Why Can’t We Understand?

Shelby Scholl

Link to CDC article/website: http://www.cdc.gov/vaccinesafety/concerns/autism.html

In class last week we talked about how science and society communicate with each other, or really the lack of communication and understanding between the two. Specifically, we discussed the “deficit model” which is the most dominant model of understanding between scientists and society. Basically, it is science/scientists saying “I cannot believe the public is stupid enough to believe X”, X being whatever the scientific topic/issue is. In class we mentioned the idea that it is crazy how society still believes that vaccines cause autism when there have been numerous studies to prove this wrong.

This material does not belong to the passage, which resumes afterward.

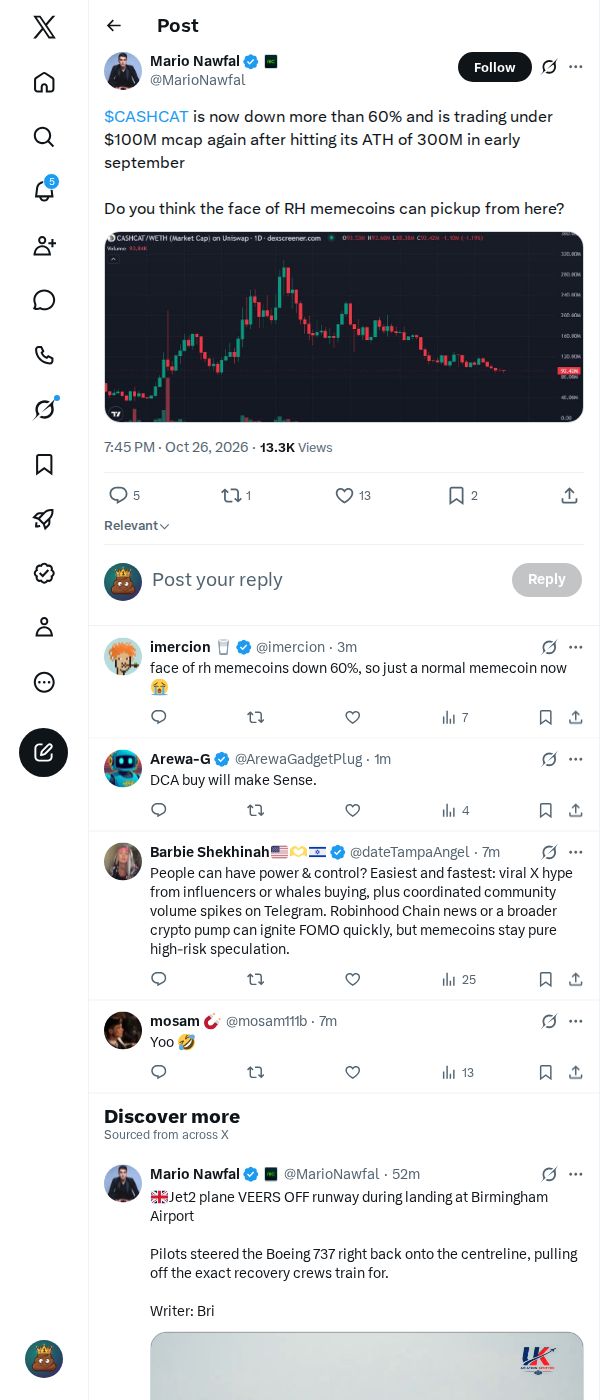Bookmark the main Mario Nawfal post

[462, 495]
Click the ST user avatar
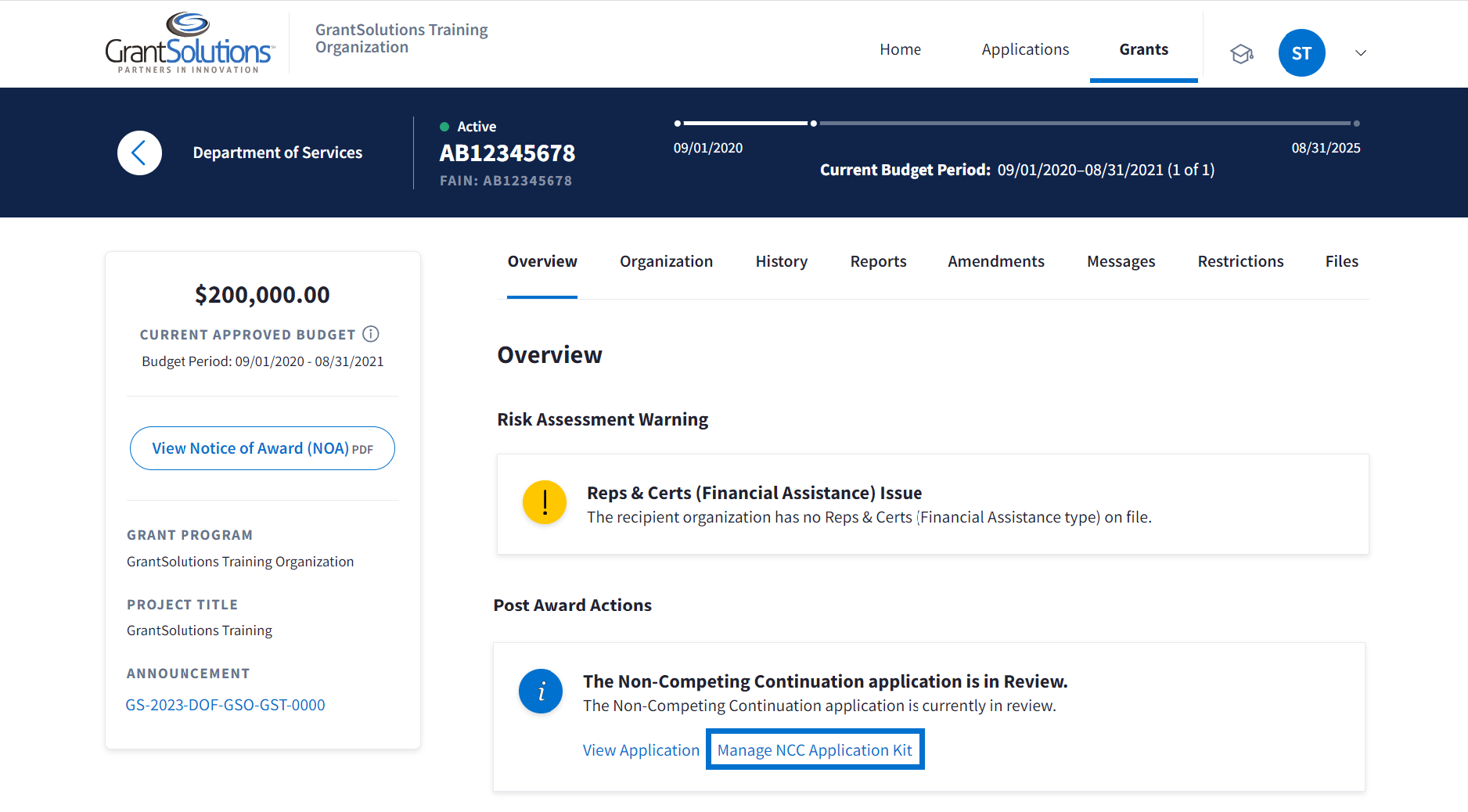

I decided to do more research on autisms and vaccines. I went on the Centers for Disease Control and Prevention website (CDC) and found several studies to debunk this myth. For example, in 2011 an Institute of Medicine (IOM) did a report on eight vaccines given to children and adults and found that with rare exceptions, vaccines are very safe and show no direct correlation to autism. Also, in another 2013 study by the CDC they looked at the number of antigens, or, the substances in vaccines that cause the body’s immune system to produce disease-fighting antibodies, from vaccines during the first two years of life. Results concluded that the total amount of antigens from vaccines received was the same between children with autism and those that did not have autism, therefore shows no direct correlation.

Even with all this research and case studies done, people still believe vaccines can cause autism. Personally, I do not understand why the general public still has that mindset. These case studies, reports, and research are coming from a highly reputable, scientific source, the CDC. I think that people do not believe this because they are stubborn and already have preconceived notions about what they believe scientifically. Also, I think the general public is confused and does not understand scientific research and the language they use. If only scientists could put their findings into layman’s terms, then maybe society would understand and comprehend what they are trying to prove to the general public.


3 thoughts on “Why Can’t We Understand?

  1. I feel like a lot of times people rely on TV “health” talk shows like Dr Oz and “lifestyle” magazines to get their health information. This isn’t terribly awful for simple things like how to get rid of migraines, but topics like vaccines should be left up to the professionals. One of my friends hadn’t had her tetanus shot in over 5 years, and when I asked her why she said she didn’t like putting things into her body that she didn’t know about. There are so many resources out there for people to use to learn about why vaccinations are important but don’t because its easier to ignore it, i think.

    Gretchen Marie Semancik


  2. Also, our society puts a lot of negative connotation on being wrong. I think people are stubborn, like you said, because they would rather be ignorant to scientific evidence, than admit they are wrong. People also don’t take the time to look up scientific findings for themselves; they put too much faith in the media and other faulty resources.
    Jessica Hofelich


  3. What the public sees is the very few people that are on the extreme side of science or religion. They show this because they get heated debates, which draws people attention and interests them. They never really show the people in the middle because it doesn’t make for good TV or it won’t get as many views as the heated debates.